The Citigroup Economic Surprise Index for the U.S. has risen to the highest level since March 9. The gauge, which measures the rate at which data is beating or missing economist forecasts, reached 85.7 today and has rebounded from a more-than two-year low of minus 117.2 in June.
Today’s jobs data showed that payrolls climbed 120,000, with more than half the hiring coming from retailers and temporary help agencies, after a revised 100,000 rise in October that was more than initially estimated. The median estimate in a Bloomberg News survey called for a gain of 125,000. The jobless rate declined to 8.6 percent, the lowest since March 2009, from 9 percent, Labor Department figures showed.
“Thankfully this wasn’t something that’s going to take the wind out of the sales for the market,” Brian Jacobsen, who helps oversee about $209 billion as chief portfolio strategist at Wells Fargo Advantage Funds in Menomonee Falls, Wisconsin, said in a telephone interview. “It doesn’t give me a lot of encouragement but it doesn’t give me a lot discouragement either. The market should probably take this one in stride and more people are going to be focused on what’s going in Europe.”

More Resources

The IMF said today it will need more resources to fight Europe’s debt crisis if market conditions worsen. The S&P 500 has rallied this week as the Federal Reserve and five other central banks lowered the cost of dollar funding and China cut the proportion that banks need to hold as reserve capital.
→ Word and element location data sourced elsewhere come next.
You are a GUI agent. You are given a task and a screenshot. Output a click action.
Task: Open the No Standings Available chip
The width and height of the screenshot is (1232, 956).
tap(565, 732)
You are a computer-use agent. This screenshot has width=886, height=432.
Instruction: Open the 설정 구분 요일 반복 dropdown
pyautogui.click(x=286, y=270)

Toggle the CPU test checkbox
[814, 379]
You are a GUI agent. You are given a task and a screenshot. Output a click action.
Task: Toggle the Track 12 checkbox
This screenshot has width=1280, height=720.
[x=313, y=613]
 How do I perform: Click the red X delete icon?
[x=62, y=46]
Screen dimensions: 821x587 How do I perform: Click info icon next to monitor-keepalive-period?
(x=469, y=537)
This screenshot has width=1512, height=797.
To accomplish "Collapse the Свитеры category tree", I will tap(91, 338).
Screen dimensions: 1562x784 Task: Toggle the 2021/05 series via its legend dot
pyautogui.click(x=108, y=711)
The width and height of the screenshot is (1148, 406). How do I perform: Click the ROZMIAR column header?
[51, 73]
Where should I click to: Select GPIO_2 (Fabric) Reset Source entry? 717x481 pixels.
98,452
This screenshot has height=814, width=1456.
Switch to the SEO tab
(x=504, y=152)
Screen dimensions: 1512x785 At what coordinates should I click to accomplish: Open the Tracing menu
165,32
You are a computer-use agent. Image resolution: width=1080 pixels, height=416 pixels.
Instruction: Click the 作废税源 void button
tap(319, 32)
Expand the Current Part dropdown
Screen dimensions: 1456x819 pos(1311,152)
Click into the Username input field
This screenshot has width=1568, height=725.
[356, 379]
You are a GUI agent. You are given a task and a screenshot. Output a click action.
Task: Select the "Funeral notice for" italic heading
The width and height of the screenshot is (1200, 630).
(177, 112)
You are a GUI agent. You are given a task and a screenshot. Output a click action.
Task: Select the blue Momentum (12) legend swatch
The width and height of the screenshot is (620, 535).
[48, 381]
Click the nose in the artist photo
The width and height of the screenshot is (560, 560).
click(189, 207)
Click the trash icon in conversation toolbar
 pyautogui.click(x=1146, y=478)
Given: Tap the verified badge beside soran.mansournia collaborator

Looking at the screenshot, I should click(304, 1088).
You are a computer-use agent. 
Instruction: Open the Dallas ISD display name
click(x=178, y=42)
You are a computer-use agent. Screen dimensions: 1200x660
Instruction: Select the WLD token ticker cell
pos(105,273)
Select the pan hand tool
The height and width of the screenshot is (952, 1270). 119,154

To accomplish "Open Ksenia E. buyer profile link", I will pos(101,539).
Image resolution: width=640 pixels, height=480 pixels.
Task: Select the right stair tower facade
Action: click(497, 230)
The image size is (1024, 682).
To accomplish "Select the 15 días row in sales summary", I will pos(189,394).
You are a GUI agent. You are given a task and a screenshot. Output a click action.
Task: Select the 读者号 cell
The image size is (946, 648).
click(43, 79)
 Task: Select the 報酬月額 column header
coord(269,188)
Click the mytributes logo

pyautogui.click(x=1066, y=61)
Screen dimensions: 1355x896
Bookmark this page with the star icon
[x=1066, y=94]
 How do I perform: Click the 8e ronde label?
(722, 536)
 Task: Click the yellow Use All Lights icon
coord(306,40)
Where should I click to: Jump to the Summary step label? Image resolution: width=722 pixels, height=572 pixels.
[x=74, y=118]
Equity futures rose earlier following a report that as much as 200 billion euros ($270 billion) of national central bank loans may be channeled through the IMF. Germany and France are pushing for closer economic ties among euro-area nations and tougher enforcement of budget rules to counter the region’s debt crisis.
Financial stocks posted the largest gains out of 10 groups in the S&P 500, climbing 2.1 percent. JPMorgan surged 7.9 percent, the biggest rise in the Dow, to $32.87, while Morgan Stanley (MS) rallied 7.1 percent to $15.54.
Investors purchased corporations most tied to the economy, as industrial and energy companies advanced while utility stocks dropped 0.7 percent. Alcoa Inc. (AA) added 1.1 percent to $9.92 and General Electric Co. (GE) rose 1.9 percent to $16.21.
Thailand Flood
Western Digital jumped 8 percent to $31.58. The disk-drive maker raised its quarterly revenue forecast after sales rebounded from a flood in Thailand that devastated factories and constrained supplies.
Elsewhere, Zynga Inc. is seeking to raise as much as $1 billion in the biggest initial public offering by a U.S. Internet company since Google Inc. The company is offering 100 million shares for $8.50 to $10 apiece, according to a regulatory filing today. The high end of the range would value San Francisco-based Zynga, the biggest developer of games for Facebook Inc., at $7 billion.
Binky Chadha, the chief U.S. equity strategist at Deutsche Bank AG, reduced his 2012 year-end estimate for the Standard & Poor’s 500 Index by 10 percent to 1,500. Chadha had previously estimated the benchmark equity index would rally to 1,675 next year. He maintained his projection that earnings by companies in the S&P 500 will climb to $106 a share next year.
“A continuation of the euro crisis combined with concerns about U.S. fiscal drag will keep equities in a volatile range,” New York-based Chadha wrote in a note dated today. “We target 1,500 for the S&P 500 by end 2012 on the view that healthy corporate fundamentals, cheap valuations, dividend growth and a strong demand-supply balance will trump concerns about the risks.”